Comment: Police need to investigate Portland prison for historic sexual offences
By Frances Crook
Durham police are investigating sex abuse of young boys by staff at Medomsley detention centre and have estimated there may be as many as 500 victims. The 70 strong team of officers is looking at historic abuse at the child jail of boys from the 1970s to the 1980s. It appears that Neville Husband and other staff may have run an organised ring of men who raped and abused young boys in the detention centre and that it could have been known to other staff who turned a blind eye.
The problem is that the local police are only able to investigate what happened in this one institution and refer to other forces any allegations about abuse at other prisons.

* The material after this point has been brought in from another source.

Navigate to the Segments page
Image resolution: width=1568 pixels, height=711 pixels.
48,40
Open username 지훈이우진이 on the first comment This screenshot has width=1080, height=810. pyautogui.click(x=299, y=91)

In the 1990s the Howard League revealed a brutal regime of violence that was both extreme and routine in Portland prison for boys where Neville Husband, the key perpetrator of abuse in Medomsley, had worked previously. Our concern was that the violence was happening at the time and we campaigned to put a stop to it. The governor was moved, staff were suspended and some were dismissed. Children were removed from the prison so it now holds older teenagers only. The police investigated but took no criminal charges against staff. The evidence is that the prison is a different, safer place today.
I spoke to an investigating officer in Durham police to express my concern that there may have been a pattern of abuse and a paedophile ring operating for many years inside Portland prison but was told I had to talk to Dorset police. Durham police said that if they get allegations made by individuals about abuse they experienced at other prisons they pass it on to the local police forces round the country. This means that patterns are missed. That is what happened with Jimmy Saville.
I don't know if the violence inflicted on boys in Portland for decades was accompanied by sexual abuse. Put simply, no-one ever asked. When the Howard League started investigating the regime of beatings in Portland, dozens of men came forward to say that they had experienced violence in the jail decades previously. However, the question about sexual abuse was not raised. Twenty years ago people were less willing to talk about being sexually abused. Many of the men who talked to us were ashamed about having been beaten by staff and suffered the trauma for the rest of their lives.
As Neville Husband worked in the kitchen at Portland and it was from the kitchens at Medomsley that he ran his paedophile ring, raping young boys in the jail daily, it would seem possible that he started at Portland. The police should at least ask the question.
Frances Crook is chief executive of the Howard League for Penal Reform, the oldest penal reform charity in the United Kingdom.